* **What the exercise asks**:
Take the records underneath and set them down exactly.

● ● ●

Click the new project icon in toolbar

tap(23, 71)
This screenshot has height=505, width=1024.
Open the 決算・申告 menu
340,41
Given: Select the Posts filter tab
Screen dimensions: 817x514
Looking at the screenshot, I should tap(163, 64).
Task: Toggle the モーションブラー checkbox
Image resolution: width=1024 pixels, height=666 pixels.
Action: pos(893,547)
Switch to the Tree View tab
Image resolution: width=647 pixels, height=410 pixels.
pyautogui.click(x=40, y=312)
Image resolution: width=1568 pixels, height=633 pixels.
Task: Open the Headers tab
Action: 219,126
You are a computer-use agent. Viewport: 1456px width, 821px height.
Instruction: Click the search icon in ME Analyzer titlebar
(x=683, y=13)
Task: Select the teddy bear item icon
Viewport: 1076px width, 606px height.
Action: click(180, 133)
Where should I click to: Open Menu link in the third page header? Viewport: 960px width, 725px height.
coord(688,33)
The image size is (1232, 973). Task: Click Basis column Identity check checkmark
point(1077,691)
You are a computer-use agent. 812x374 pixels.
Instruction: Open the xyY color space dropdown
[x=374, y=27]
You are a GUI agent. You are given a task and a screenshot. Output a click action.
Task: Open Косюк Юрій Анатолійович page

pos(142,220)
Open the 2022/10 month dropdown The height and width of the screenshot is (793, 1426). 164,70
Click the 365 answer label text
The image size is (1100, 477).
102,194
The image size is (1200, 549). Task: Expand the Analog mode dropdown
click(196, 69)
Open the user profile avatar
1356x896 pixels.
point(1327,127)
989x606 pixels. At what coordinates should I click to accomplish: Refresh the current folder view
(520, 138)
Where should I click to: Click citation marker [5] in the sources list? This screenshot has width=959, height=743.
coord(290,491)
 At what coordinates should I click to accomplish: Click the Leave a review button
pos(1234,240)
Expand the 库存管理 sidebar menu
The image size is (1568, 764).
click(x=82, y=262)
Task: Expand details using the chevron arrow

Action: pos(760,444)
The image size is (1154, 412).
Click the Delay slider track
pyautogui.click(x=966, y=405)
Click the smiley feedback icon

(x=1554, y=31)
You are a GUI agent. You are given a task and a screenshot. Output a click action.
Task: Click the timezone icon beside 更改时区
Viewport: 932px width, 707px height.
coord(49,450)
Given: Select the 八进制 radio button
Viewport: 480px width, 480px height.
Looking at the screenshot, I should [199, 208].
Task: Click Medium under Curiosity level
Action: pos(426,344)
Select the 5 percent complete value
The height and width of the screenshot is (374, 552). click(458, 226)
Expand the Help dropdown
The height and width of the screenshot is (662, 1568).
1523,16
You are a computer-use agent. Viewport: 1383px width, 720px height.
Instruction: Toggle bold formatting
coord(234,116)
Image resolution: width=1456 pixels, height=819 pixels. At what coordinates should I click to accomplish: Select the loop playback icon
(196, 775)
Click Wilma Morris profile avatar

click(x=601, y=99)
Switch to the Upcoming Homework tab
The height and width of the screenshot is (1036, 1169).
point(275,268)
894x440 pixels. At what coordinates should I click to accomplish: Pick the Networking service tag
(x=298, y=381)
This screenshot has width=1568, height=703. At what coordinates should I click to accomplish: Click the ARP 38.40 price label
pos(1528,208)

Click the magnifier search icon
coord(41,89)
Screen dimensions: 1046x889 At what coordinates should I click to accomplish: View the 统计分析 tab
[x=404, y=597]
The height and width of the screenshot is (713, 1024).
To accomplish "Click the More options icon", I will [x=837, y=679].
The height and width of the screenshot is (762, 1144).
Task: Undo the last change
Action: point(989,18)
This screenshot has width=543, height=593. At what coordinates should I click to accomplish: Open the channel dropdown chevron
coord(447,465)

● ● ●

* **Exercise solution**:
Click the new project icon in toolbar

tap(23, 71)
This screenshot has height=505, width=1024.
Open the 決算・申告 menu
340,41
Given: Select the Posts filter tab
Screen dimensions: 817x514
Looking at the screenshot, I should tap(163, 64).
Task: Toggle the モーションブラー checkbox
Image resolution: width=1024 pixels, height=666 pixels.
Action: pos(893,547)
Switch to the Tree View tab
Image resolution: width=647 pixels, height=410 pixels.
pyautogui.click(x=40, y=312)
Image resolution: width=1568 pixels, height=633 pixels.
Task: Open the Headers tab
Action: 219,126
You are a computer-use agent. Viewport: 1456px width, 821px height.
Instruction: Click the search icon in ME Analyzer titlebar
(x=683, y=13)
Task: Select the teddy bear item icon
Viewport: 1076px width, 606px height.
Action: click(180, 133)
Where should I click to: Open Menu link in the third page header? Viewport: 960px width, 725px height.
coord(688,33)
The image size is (1232, 973). Task: Click Basis column Identity check checkmark
point(1077,691)
You are a computer-use agent. 812x374 pixels.
Instruction: Open the xyY color space dropdown
[x=374, y=27]
You are a GUI agent. You are given a task and a screenshot. Output a click action.
Task: Open Косюк Юрій Анатолійович page

pos(142,220)
Open the 2022/10 month dropdown The height and width of the screenshot is (793, 1426). 164,70
Click the 365 answer label text
The image size is (1100, 477).
102,194
The image size is (1200, 549). Task: Expand the Analog mode dropdown
click(196, 69)
Open the user profile avatar
1356x896 pixels.
point(1327,127)
989x606 pixels. At what coordinates should I click to accomplish: Refresh the current folder view
(520, 138)
Where should I click to: Click citation marker [5] in the sources list? This screenshot has width=959, height=743.
coord(290,491)
 At what coordinates should I click to accomplish: Click the Leave a review button
pos(1234,240)
Expand the 库存管理 sidebar menu
The image size is (1568, 764).
click(x=82, y=262)
Task: Expand details using the chevron arrow

Action: pos(760,444)
The image size is (1154, 412).
Click the Delay slider track
pyautogui.click(x=966, y=405)
Click the smiley feedback icon

(x=1554, y=31)
You are a GUI agent. You are given a task and a screenshot. Output a click action.
Task: Click the timezone icon beside 更改时区
Viewport: 932px width, 707px height.
coord(49,450)
Given: Select the 八进制 radio button
Viewport: 480px width, 480px height.
Looking at the screenshot, I should [199, 208].
Task: Click Medium under Curiosity level
Action: pos(426,344)
Select the 5 percent complete value
The height and width of the screenshot is (374, 552). click(458, 226)
Expand the Help dropdown
The height and width of the screenshot is (662, 1568).
1523,16
You are a computer-use agent. Viewport: 1383px width, 720px height.
Instruction: Toggle bold formatting
coord(234,116)
Image resolution: width=1456 pixels, height=819 pixels. At what coordinates should I click to accomplish: Select the loop playback icon
(196, 775)
Click Wilma Morris profile avatar

click(x=601, y=99)
Switch to the Upcoming Homework tab
The height and width of the screenshot is (1036, 1169).
point(275,268)
894x440 pixels. At what coordinates should I click to accomplish: Pick the Networking service tag
(x=298, y=381)
This screenshot has width=1568, height=703. At what coordinates should I click to accomplish: Click the ARP 38.40 price label
pos(1528,208)

Click the magnifier search icon
coord(41,89)
Screen dimensions: 1046x889 At what coordinates should I click to accomplish: View the 统计分析 tab
[x=404, y=597]
The height and width of the screenshot is (713, 1024).
To accomplish "Click the More options icon", I will [x=837, y=679].
The height and width of the screenshot is (762, 1144).
Task: Undo the last change
Action: point(989,18)
This screenshot has width=543, height=593. At what coordinates should I click to accomplish: Open the channel dropdown chevron
coord(447,465)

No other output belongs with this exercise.